The reason for this is that NASA's own rover Curiosity, which cools on the Red Planet, returned some rather interesting data back to our light blue dot, showing that elevated methane levels were recorded, and NASA can't explain why. Tests have been conducted and completed to find out why these levels were so high, but NASA doesn't know why.
NASA's Curiosity rover "breathes" in the air on Mars, analyzes it and informs NASA what types of gases are detected. But something interesting was discovered – here on Earth some gas levels will increase and decrease as the seasons change, and something similar happens on Mars.
Mars air is mainly carbon dioxide, with 95% gas Curiosity inhales during its CO2 tests, while the remaining 5% is a mixture of argene, carbon monoxide, nitrogen and oxygen.
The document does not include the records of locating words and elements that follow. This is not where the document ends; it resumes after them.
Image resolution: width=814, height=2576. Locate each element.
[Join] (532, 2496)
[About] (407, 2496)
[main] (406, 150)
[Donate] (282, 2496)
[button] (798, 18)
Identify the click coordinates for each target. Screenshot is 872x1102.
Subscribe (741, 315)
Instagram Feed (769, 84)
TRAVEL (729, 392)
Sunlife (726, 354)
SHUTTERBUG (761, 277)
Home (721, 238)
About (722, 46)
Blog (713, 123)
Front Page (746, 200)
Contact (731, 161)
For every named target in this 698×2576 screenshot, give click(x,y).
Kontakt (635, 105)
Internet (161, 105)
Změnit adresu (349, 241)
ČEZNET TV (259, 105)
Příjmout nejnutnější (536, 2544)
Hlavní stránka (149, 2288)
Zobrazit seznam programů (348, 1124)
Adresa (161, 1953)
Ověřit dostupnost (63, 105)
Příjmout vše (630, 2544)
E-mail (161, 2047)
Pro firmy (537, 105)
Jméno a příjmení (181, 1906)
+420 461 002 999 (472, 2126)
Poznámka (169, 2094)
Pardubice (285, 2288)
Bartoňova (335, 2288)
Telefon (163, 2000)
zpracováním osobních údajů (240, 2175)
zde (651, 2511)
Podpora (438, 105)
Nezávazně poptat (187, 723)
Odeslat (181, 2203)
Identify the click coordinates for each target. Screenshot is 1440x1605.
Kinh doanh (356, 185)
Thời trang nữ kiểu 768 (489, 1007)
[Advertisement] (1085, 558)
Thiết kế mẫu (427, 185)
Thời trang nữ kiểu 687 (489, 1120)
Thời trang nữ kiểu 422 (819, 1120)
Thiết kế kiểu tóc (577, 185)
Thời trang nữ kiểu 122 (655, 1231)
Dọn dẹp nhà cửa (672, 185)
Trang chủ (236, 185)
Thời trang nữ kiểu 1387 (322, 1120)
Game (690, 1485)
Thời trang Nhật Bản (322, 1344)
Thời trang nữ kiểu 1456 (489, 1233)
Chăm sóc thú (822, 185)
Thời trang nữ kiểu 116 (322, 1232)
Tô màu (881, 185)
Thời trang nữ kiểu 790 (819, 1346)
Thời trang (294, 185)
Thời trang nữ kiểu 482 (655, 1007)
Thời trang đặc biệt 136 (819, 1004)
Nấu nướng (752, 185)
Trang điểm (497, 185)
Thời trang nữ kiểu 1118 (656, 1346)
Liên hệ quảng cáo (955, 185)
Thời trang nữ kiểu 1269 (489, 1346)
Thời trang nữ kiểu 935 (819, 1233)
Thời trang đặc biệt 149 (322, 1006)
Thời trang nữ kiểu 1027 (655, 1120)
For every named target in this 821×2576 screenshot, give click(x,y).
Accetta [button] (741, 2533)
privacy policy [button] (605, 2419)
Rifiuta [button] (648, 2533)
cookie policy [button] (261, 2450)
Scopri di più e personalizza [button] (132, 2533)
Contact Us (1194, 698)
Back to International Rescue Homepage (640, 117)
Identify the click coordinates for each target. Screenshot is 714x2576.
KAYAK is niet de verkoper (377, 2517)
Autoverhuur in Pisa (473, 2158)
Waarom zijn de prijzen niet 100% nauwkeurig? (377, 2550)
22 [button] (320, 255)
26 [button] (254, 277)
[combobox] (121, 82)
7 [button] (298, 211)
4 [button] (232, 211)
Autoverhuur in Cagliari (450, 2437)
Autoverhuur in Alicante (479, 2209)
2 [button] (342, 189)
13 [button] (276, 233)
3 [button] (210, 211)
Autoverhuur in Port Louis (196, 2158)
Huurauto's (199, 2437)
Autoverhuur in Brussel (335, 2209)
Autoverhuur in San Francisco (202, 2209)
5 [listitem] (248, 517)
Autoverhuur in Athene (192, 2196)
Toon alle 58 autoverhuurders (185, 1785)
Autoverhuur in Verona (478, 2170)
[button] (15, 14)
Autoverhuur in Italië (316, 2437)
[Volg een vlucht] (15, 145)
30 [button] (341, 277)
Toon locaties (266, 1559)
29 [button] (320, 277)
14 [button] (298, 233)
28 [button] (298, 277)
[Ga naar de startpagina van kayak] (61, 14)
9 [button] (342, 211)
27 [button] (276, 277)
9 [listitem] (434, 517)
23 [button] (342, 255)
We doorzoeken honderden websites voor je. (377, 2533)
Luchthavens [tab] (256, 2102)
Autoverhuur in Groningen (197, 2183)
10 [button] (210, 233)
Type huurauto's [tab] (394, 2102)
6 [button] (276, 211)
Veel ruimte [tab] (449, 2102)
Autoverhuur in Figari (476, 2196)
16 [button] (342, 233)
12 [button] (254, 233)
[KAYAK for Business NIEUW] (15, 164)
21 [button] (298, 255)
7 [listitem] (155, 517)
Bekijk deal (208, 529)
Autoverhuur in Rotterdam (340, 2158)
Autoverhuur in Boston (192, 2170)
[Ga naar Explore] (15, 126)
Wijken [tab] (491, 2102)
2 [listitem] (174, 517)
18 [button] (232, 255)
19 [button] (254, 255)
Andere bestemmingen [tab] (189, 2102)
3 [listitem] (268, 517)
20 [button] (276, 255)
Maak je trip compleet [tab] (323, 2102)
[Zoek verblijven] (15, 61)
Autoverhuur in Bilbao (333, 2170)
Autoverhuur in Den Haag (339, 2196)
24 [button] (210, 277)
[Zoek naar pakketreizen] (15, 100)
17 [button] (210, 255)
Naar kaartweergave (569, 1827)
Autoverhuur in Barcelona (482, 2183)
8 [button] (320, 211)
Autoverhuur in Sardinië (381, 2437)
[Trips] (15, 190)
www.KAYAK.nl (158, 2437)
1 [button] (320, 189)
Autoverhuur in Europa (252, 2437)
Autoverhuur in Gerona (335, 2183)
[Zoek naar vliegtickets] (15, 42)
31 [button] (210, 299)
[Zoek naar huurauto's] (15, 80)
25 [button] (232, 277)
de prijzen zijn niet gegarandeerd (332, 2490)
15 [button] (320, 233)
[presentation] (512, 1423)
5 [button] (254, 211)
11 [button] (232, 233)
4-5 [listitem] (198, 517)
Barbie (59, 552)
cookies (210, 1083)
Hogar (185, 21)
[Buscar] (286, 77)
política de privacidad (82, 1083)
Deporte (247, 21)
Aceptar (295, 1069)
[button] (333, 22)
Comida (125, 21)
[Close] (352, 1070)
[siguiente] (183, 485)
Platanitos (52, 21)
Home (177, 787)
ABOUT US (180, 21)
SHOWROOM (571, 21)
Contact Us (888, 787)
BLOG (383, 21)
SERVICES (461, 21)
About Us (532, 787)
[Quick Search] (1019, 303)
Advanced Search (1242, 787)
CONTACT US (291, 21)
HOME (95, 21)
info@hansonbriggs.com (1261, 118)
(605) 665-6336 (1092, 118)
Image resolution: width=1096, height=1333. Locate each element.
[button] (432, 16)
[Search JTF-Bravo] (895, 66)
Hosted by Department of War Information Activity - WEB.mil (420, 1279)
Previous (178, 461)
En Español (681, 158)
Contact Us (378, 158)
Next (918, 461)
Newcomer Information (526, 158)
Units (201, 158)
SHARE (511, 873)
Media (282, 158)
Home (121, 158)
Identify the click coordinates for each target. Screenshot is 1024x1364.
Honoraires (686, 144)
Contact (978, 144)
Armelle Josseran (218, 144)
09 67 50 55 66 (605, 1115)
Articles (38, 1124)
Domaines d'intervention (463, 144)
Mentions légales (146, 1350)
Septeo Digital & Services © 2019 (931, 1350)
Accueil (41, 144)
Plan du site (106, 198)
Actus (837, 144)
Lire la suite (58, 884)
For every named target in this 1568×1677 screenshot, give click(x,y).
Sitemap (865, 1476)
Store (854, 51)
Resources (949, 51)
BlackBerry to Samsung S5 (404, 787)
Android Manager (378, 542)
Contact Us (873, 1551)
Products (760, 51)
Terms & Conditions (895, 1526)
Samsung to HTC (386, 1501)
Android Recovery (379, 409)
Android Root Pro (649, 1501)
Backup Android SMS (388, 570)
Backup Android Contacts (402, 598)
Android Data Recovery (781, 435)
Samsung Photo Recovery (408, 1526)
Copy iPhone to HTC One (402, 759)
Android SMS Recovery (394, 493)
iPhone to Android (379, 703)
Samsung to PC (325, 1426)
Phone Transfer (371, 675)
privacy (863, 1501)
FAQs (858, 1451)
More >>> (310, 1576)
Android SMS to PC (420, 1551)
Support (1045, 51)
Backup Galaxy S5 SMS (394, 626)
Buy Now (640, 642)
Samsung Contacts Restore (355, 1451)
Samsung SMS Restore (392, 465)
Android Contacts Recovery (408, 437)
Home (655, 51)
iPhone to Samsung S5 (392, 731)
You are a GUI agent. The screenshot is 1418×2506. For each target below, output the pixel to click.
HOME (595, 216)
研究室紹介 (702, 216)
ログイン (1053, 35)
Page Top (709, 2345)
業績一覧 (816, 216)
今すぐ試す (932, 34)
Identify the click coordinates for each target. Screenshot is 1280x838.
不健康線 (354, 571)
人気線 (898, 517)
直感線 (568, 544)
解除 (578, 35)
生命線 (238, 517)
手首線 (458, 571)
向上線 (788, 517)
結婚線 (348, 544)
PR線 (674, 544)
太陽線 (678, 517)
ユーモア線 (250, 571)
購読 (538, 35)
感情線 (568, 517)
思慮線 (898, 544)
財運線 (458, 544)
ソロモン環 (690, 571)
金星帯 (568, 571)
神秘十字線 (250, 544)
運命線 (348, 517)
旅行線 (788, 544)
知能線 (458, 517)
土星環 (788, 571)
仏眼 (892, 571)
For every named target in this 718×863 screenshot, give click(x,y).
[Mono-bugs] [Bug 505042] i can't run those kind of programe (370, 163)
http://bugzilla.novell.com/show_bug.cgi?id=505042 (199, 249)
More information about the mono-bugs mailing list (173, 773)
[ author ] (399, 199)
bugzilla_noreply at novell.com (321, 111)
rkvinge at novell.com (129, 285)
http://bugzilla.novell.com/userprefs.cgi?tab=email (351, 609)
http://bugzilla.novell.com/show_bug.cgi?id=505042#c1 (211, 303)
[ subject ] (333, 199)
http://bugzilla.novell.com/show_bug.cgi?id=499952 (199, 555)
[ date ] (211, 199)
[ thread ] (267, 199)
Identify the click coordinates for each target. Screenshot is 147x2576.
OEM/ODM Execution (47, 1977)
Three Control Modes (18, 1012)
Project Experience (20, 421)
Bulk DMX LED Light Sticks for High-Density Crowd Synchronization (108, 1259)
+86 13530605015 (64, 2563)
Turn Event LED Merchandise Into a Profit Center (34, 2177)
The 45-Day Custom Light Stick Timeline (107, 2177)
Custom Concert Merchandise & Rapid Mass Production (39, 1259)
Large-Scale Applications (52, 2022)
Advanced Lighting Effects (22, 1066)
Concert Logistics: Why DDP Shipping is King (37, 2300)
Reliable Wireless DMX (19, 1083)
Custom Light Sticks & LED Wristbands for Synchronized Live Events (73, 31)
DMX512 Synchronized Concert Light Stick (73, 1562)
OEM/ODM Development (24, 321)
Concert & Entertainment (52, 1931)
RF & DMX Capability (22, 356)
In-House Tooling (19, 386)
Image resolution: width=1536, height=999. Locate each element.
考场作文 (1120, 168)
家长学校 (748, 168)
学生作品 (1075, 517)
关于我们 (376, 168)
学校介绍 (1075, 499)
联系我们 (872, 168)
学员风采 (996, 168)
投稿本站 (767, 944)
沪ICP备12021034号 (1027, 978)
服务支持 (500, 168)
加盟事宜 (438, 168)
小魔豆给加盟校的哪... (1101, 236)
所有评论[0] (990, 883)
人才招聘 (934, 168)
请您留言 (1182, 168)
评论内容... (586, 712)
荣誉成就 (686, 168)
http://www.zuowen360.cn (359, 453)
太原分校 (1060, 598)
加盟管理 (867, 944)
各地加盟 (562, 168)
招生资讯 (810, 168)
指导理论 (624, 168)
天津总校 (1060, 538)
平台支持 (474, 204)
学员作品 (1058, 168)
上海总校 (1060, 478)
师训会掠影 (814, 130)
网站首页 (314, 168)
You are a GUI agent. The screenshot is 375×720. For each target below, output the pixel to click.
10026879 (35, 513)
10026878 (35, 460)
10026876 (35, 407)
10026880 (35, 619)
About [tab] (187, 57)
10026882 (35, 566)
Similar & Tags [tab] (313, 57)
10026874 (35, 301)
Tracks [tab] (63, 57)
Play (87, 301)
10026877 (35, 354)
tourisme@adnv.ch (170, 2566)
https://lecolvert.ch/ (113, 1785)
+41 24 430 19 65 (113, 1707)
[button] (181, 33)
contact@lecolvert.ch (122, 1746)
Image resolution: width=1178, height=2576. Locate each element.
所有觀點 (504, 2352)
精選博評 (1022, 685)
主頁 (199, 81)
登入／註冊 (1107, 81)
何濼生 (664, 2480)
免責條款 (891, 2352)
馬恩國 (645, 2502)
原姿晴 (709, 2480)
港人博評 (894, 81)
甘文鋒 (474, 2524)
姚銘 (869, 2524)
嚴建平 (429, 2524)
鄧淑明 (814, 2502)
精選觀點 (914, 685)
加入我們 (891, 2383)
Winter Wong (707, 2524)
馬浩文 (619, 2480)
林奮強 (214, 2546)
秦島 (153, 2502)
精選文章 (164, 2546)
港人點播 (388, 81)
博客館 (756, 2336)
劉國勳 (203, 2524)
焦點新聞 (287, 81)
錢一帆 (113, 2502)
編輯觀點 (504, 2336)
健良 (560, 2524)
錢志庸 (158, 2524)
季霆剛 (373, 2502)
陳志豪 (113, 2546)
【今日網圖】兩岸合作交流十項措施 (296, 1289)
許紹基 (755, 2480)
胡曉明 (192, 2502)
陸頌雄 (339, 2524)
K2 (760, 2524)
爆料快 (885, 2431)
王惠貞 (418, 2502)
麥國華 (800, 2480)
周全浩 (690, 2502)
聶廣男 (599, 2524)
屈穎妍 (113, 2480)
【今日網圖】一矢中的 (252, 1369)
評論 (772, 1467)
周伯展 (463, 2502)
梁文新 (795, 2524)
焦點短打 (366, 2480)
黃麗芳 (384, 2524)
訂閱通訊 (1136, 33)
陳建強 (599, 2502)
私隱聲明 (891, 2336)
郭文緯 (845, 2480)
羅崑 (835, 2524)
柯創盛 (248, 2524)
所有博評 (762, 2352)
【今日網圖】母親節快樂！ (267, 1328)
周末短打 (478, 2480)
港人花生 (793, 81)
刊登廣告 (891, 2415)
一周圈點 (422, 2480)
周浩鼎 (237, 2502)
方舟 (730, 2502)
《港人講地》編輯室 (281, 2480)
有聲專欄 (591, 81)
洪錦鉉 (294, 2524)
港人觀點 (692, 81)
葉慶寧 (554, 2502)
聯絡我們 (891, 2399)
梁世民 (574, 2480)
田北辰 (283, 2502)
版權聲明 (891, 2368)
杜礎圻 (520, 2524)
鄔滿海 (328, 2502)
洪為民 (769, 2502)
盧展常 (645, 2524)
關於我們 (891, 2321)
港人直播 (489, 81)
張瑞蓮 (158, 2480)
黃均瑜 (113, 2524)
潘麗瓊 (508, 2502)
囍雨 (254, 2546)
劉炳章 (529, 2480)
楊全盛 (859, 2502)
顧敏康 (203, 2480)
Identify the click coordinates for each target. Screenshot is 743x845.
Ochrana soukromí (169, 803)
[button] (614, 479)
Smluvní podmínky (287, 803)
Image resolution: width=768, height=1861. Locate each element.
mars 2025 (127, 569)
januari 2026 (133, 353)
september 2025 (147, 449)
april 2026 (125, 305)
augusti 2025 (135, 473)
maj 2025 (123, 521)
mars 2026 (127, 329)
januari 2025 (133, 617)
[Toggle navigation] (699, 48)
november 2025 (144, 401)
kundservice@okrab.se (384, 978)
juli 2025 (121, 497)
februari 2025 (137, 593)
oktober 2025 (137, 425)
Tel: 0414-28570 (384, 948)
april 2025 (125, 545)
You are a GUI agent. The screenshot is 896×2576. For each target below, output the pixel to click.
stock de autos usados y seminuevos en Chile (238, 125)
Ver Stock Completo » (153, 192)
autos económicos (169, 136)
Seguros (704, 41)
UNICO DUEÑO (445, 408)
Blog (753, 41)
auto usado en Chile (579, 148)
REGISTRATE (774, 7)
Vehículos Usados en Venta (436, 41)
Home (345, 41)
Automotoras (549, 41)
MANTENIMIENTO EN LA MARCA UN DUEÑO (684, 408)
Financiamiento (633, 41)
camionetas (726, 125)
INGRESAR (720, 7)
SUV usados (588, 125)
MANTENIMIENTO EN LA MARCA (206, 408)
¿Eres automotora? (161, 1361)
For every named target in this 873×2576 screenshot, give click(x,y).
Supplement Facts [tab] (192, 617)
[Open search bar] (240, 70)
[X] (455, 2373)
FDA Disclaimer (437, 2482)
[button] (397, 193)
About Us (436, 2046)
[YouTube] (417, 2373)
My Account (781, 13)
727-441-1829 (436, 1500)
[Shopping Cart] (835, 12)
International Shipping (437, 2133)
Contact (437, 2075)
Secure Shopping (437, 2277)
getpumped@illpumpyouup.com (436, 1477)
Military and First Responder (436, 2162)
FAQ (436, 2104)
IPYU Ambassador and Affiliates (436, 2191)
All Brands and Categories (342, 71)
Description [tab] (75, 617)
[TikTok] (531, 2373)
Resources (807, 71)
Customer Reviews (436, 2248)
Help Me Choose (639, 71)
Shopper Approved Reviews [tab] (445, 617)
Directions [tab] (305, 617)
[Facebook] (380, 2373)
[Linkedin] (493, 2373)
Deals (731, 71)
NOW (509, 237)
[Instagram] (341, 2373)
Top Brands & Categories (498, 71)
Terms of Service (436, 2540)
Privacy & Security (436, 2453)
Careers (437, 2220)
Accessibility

NASA planned these gases over 12 months, and scientists noticed some anomalies in the amount of oxygen compared to other gases on Mars.
NASA explained: "In this environment, scientists have found that nitrogen and argon follow a predictable seasonal pattern, increasing and decreasing the concentration in the gale crater throughout the year relative to the amount of CO2 in the air. They expected oxygen to do the same. But it wasn't like that. Instead, the amount of gas in the air increased by up to 30% in spring and summer, and then dropped to levels predicted by known chemistry in the fall".